La logique et la tactique étaient prévisibles : bien que capitalistes et d’une certaine façon soumis au FMI et à l’Occident, le Président Morsi et les Frères Musulmans n’étaient pas très enthousiastes pour collaborer avec l’Occident. Ils n’ont jamais réellement dit ‘non’, mais cela ne semblait pas suffisant au régime américano-européen qui exige non seulement une obéissance totale, inconditionnelle mais aussi qu’on lui baise la main et d’autres parties du corps. Le régime exige une obéissance à l’ancienne mode protestante, qui s’accompagne d’une auto dévaluation et d’un sentiment constant de culpabilité : il ordonne une servilité sincère et véridique.

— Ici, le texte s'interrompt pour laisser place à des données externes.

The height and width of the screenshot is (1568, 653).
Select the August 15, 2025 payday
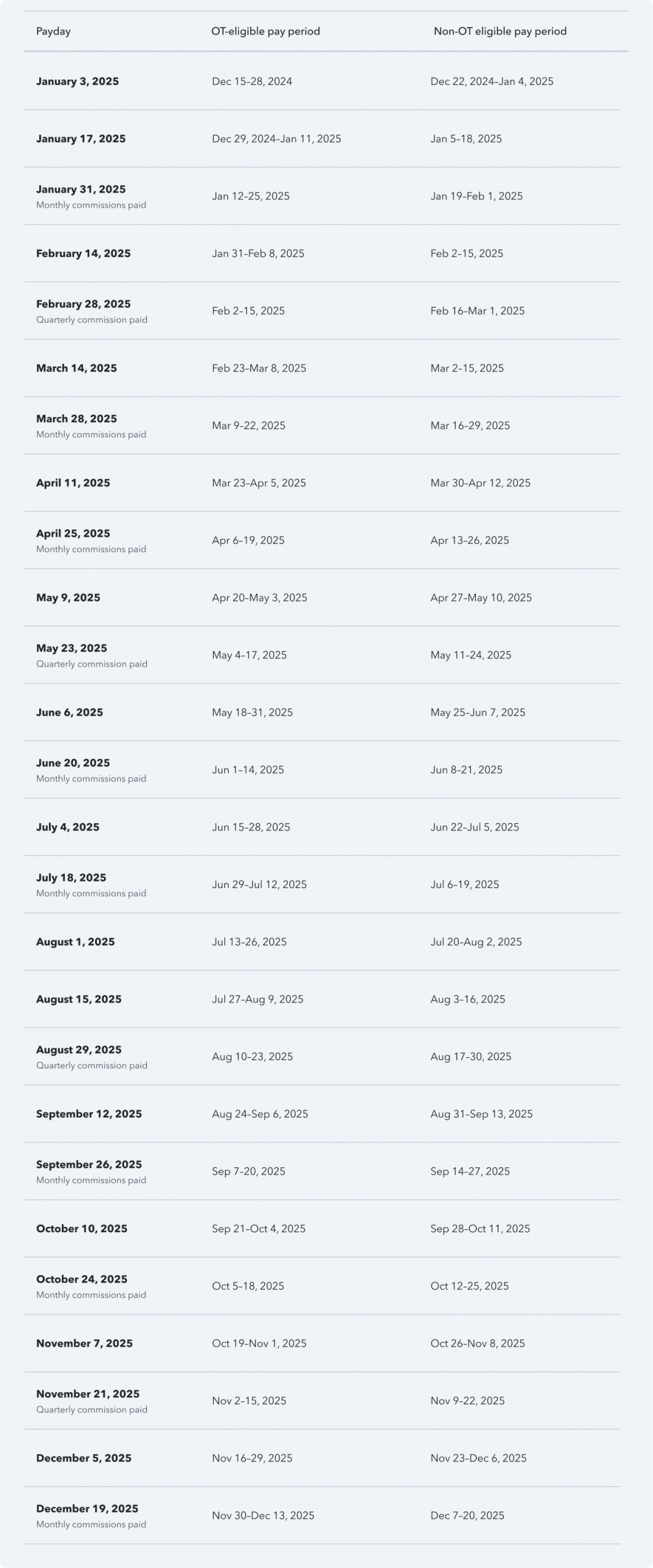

Il apparaît clair que presqu’aucun pays, aucun gouvernement ne peut échapper à l’annihilation s’il ne se soumet pas totalement. Le sentiment va tellement loin que si les gouvernements de pays en voie de développement tel les Philippines, l’Indonésie, l’Ouganda ou le Rwanda ne proclament pas clairement à Washington, Londres ou Partis « nous sommes uniquement là pour votre bonheur, vous l’Occident », ils risquent alors une annihilation totale, même s’ils ont été élus démocratiquement, même si (et même surtout si) ils sont supportés par la majorité du peuple.

Tout ceci n’est pas nouveau, bien-sûr. Mais dans le passé, les choses se faisaient avec un peu plus de discrétion. Aujourd’hui, elles se font au grand jour, ainsi personne n’osera se rebeller, ni même rêver.

C’est ainsi que la révolution en Égypte a été sabotée, détruite et cruellement exterminée. Il ne reste absolument rien du prétendu “Printemps arabe”, juste un avertissement clair “qu’on ne vous y reprenne pas, ou alors…”

J’ai vu les élites en Égypte danser et célébrer leur victoire. Les élites aiment l’armée. L’armée leur garantit une place au Zénith, voilà leur pouvoir. Les élites donnent à leurs enfants à brandir des portraits de leaders militaires responsables du Coup d’Etat, responsables d’avoir causé la mort de milliers de vies, responsables d’avoir brisé les espoirs et les rêves du Monde arabe.

Ce que j’ai vu en Égypte était terrifiant et ressemblait au putsch de 1973 au Chili (un pays que je considère comme mon deuxième ou troisième chez-moi), ce putsch, dont je ne me souviens de rien en raison de mon âge, mais dont les séquences vues et revues, n’en ont jamais diminué l’horreur.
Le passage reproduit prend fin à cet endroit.